VOLUNTEERS are being sought to help deliver an In Home Hospice Care (IHHC) service in Mount Gambier, supporting residents to spend their end-of-life days at home.
The new Mount Gambier service aims to fill identified gaps in existing services, with in-home care provided by specially trained volunteers to enable terminally ill people, who would prefer to die at home, the option of compassionate, person and family-centred care in their home setting.
The service will be the key focus of a community forum on March 1 at Sir Robert Helpmann Theatre, which will feature guest speakers from the Warnnambool and District Community Hospice (WDCH) which has been operational since 2016 and has been used as a model for the Mount Gambier program.
IHHC chairperson Maureen Klintberg said while research showed 70pc of terminally ill people would prefer to spend their end-of-life days at home, it was understood many died in hospital for social reasons and not medical.
“The need for Hospice care and an extension of the current local Palliative care service (offered Monday to Friday 9am to 5pm) to provide support 24 hours a day, seven days a week has been expressed for some time within the community,” Ms Klintberg said.
“Although there has been no palliative care trained volunteers in Mount Gambier for quite a while, training of volunteers through Palliative Care SA has continued in the metropolitan areas of Adelaide and we are working collaboratively with Palliative Care SA and WDCH to establish our own team of locally trained volunteers.”
Under the scheme, volunteers do not offer medical care or advice, instead they focus on providing practical and emotional assistance to the dying person, family and carer.
“People often confuse hospice (end-of-life care) and palliative care.
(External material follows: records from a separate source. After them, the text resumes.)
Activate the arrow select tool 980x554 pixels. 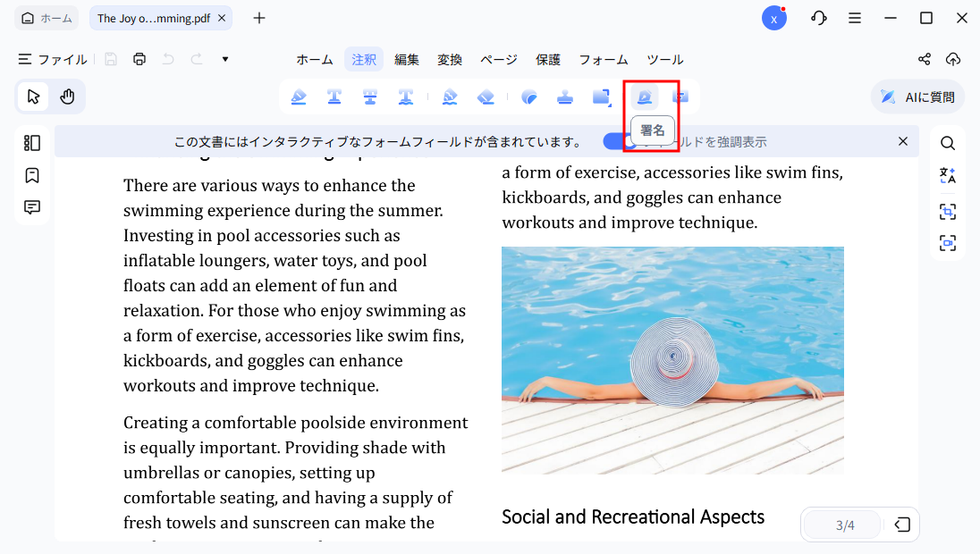pyautogui.click(x=33, y=97)
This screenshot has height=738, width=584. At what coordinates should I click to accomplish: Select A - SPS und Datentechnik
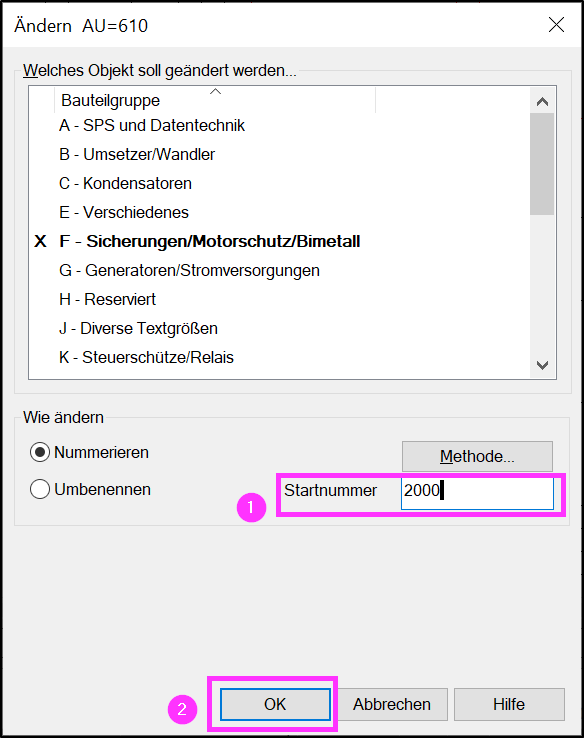[x=152, y=126]
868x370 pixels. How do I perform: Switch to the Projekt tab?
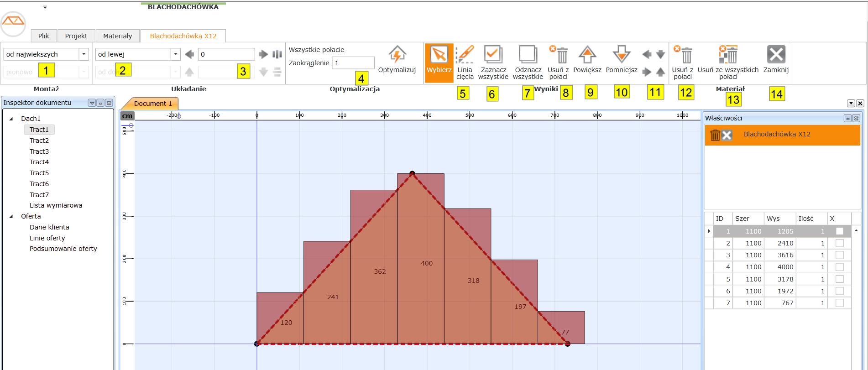[76, 36]
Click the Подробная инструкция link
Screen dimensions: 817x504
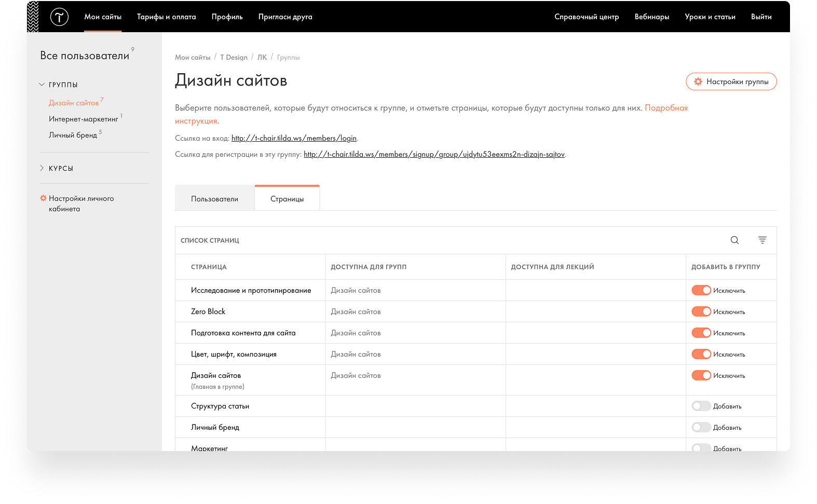click(x=666, y=108)
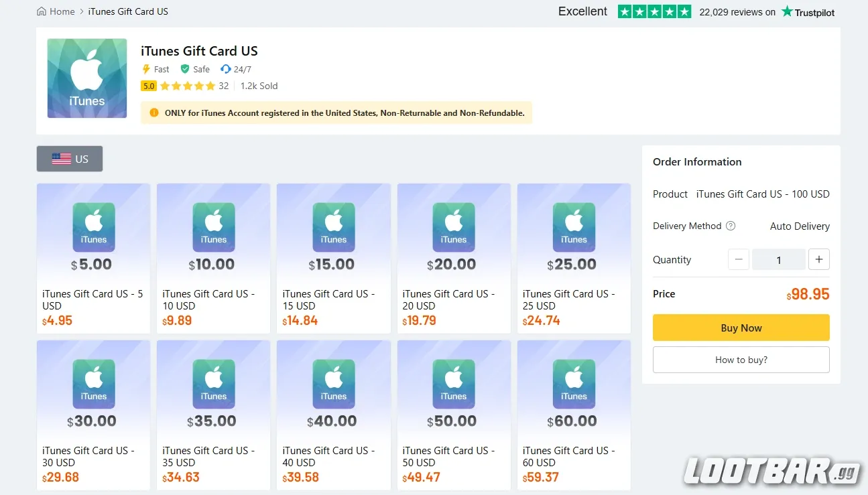Select the $25.00 iTunes gift card
The image size is (868, 495).
574,258
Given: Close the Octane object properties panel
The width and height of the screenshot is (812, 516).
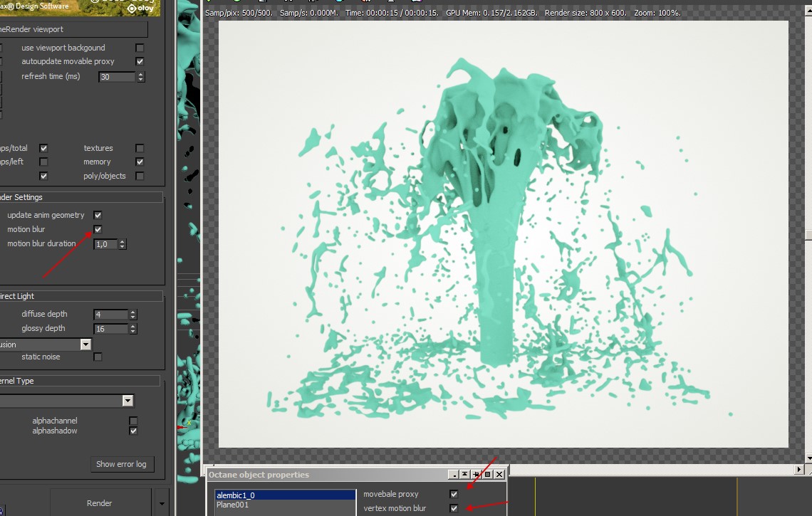Looking at the screenshot, I should 499,475.
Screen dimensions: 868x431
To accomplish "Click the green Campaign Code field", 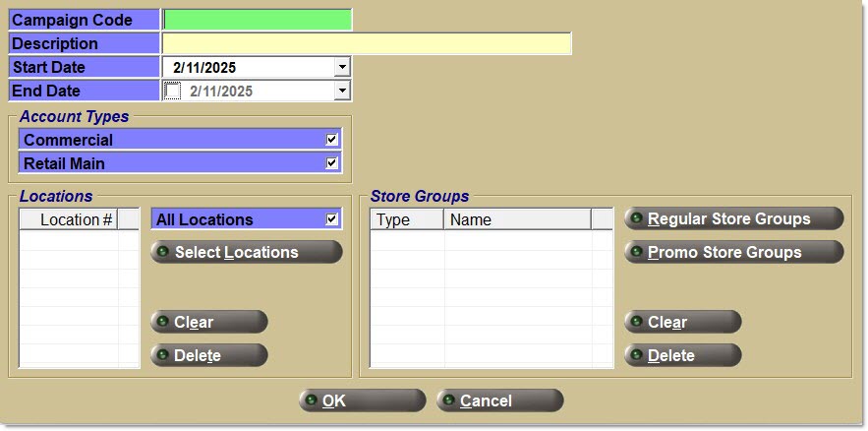I will (257, 20).

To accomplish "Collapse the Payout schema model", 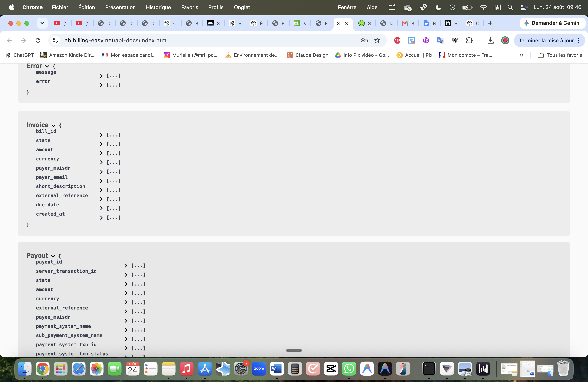I will point(53,256).
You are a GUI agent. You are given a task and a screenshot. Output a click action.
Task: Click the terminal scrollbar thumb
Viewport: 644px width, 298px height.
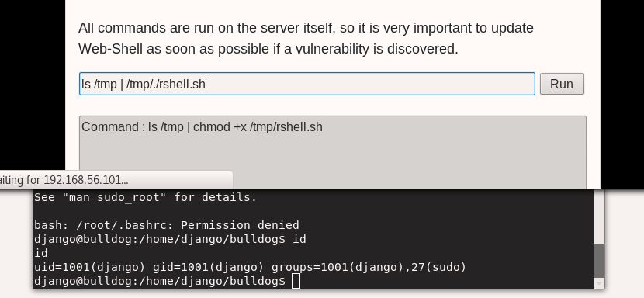599,261

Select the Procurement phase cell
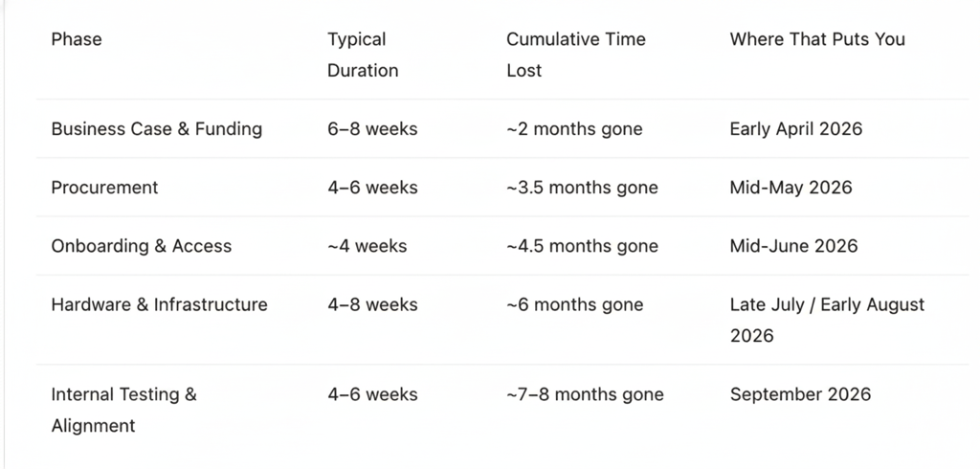coord(104,188)
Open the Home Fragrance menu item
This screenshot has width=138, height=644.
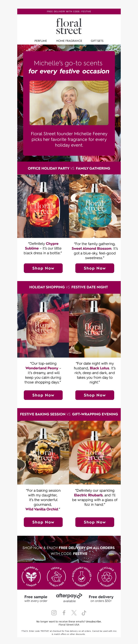(69, 41)
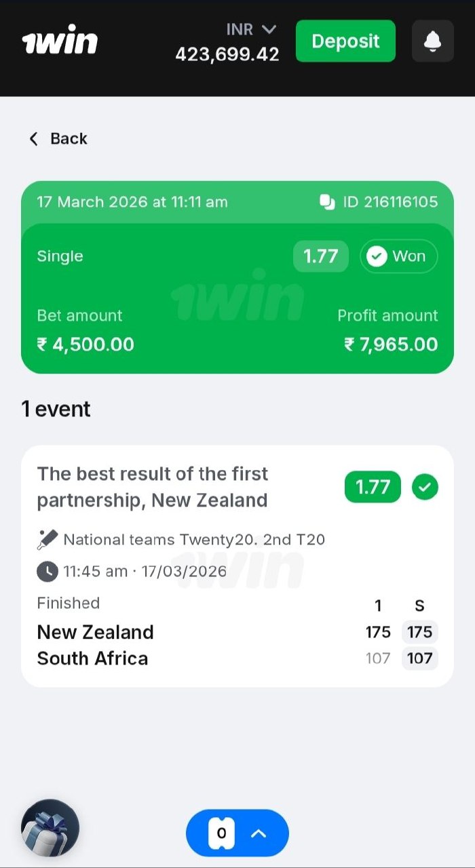Viewport: 475px width, 868px height.
Task: Click the account balance 423,699.42
Action: [x=227, y=54]
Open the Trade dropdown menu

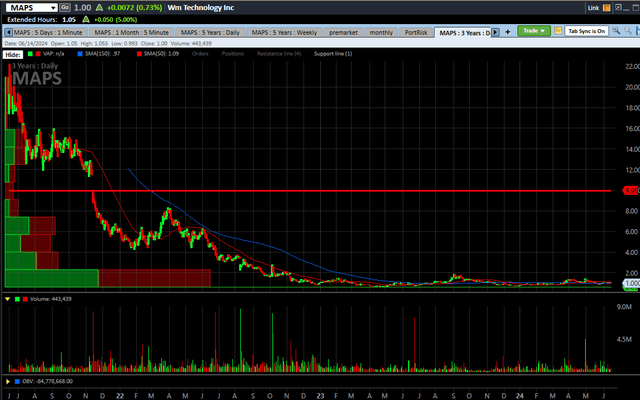click(532, 31)
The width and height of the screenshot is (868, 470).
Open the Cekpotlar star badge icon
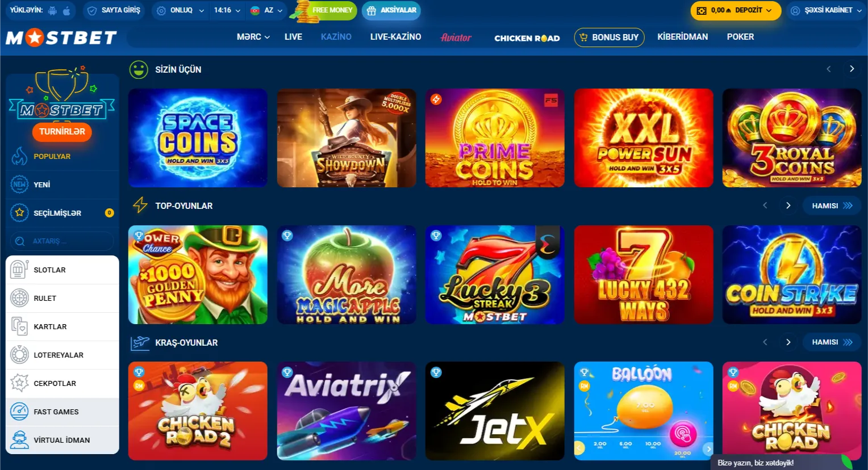click(19, 383)
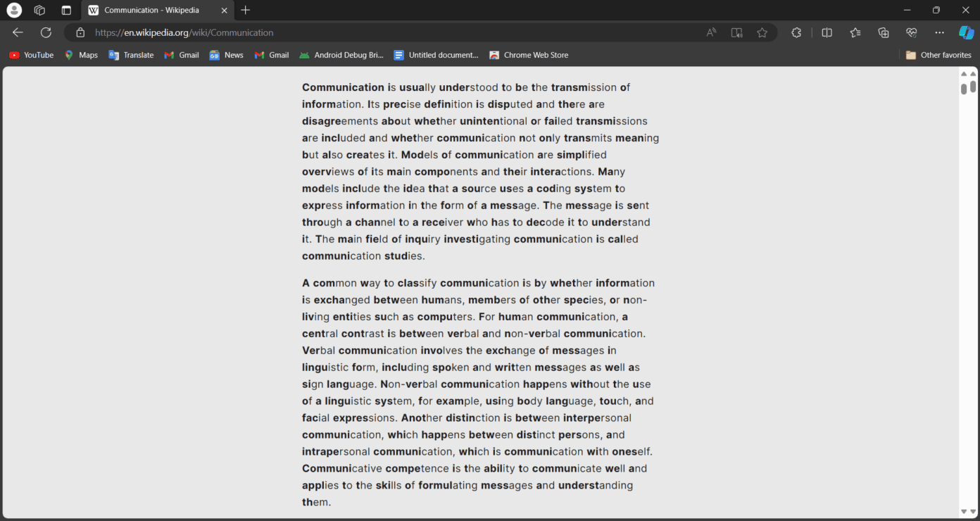Open the Collections flyout
The height and width of the screenshot is (521, 980).
[x=883, y=32]
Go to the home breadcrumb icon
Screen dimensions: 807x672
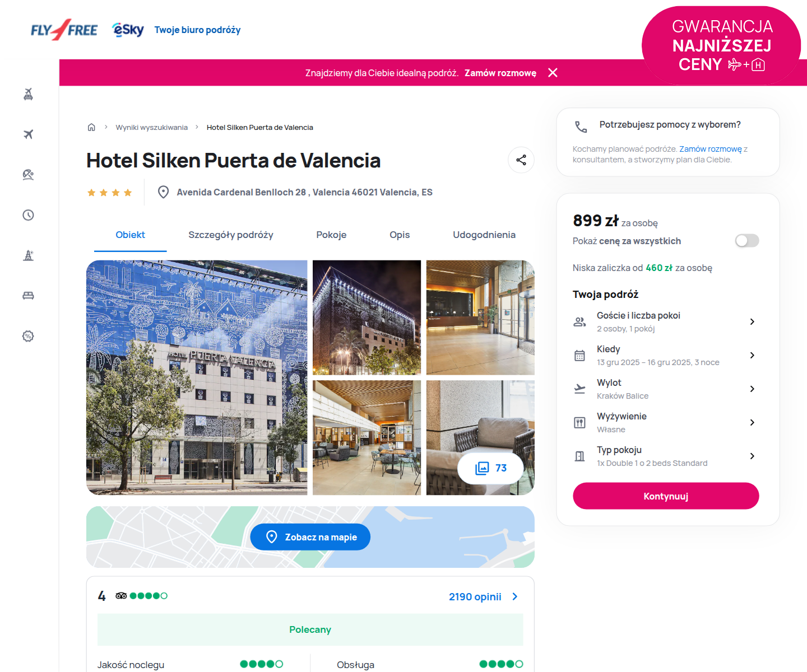pos(91,127)
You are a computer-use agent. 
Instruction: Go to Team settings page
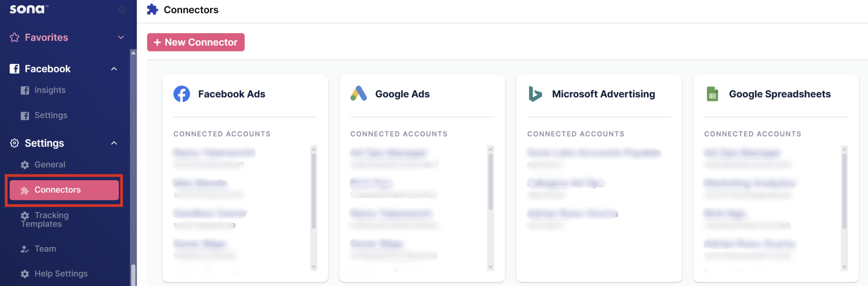[x=45, y=249]
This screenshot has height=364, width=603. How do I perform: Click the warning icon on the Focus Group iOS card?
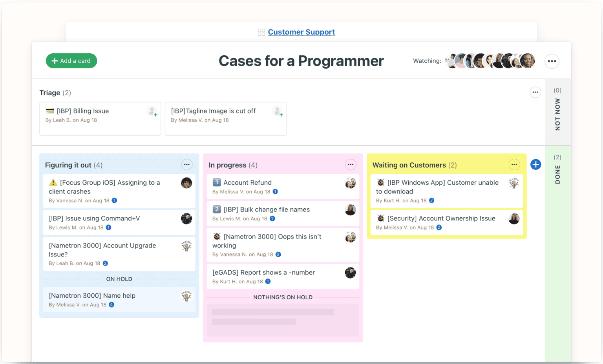click(x=54, y=182)
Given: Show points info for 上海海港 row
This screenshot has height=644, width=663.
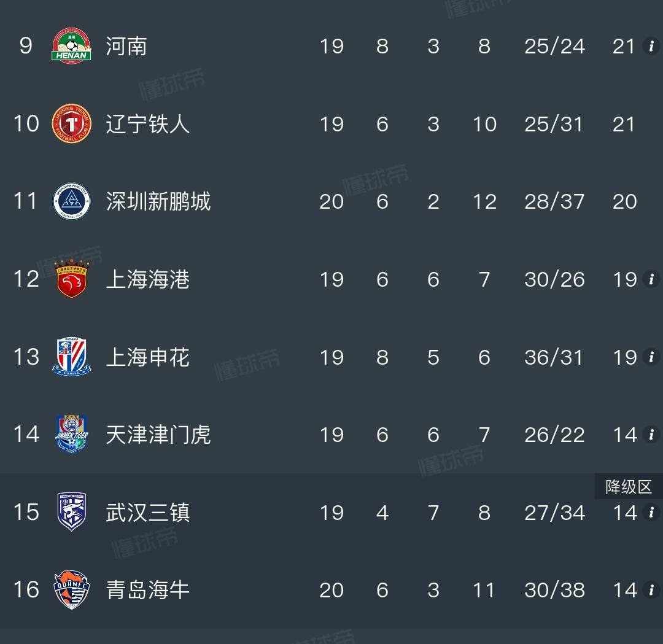Looking at the screenshot, I should click(x=651, y=279).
In fact, hospice care includes palliative care within it,” Ms Klintberg said.
“Palliative care is treatment, care and support for people living with a life-limiting illness, meaning an illness that cannot be cured and that they are likely to die from.
“Care and treatment are provided to help people live their life as fully and as comfortably as possible.”
Hospice (end-of-life care) is provided to people who generally are expected to have less than six months to live and when curative treatment is no longer an option.
Palliative and end-of-life care is for people of any age and can involve not only doctors and nurses, but also family members, friends, clergy, counsellors, social workers and volunteers who
provide compassionate, holistic care to the patient and their supportive network.
The IHHC will work in collaboration with local GP’s, Palliative care team members and allied health services.
“A premises is now being secured for the IHHC service to operate from, job positions for a Hospice manager and volunteer administrator/coordinator are currently being advertised, and training for the first group of volunteers is planned to commence the middle of March,” Ms Klintberg said.
“We would be delighted to hear from members of the community who are interested in becoming a volunteer.
“No specific skills are required, just a desire to assist and help those in need as community support is vital to ensuring the success and sustainability of the home-hospice service.”
The free community forum will be held Monday, March 1 from 7pm at Sir Robert Helpmann Theatre.
Key speakers include WDCH patron and former south-west Victoria palliative care director Dr Eric Fairbank and Merran Koren, a WDHC volunteer and a former Mount Gambier resident.
The WDCH team will also be present at a separate information session for people interested in becoming a trained volunteer on March 2 from 1pm at the Mount Gambier Community RSL.
The establishment of the Mount Gambier In Home Hospice Care service was made possible by funding through the SA Government Palliative Care 2020 Grants Program and is supported by the Mount Gambier Private Hospital.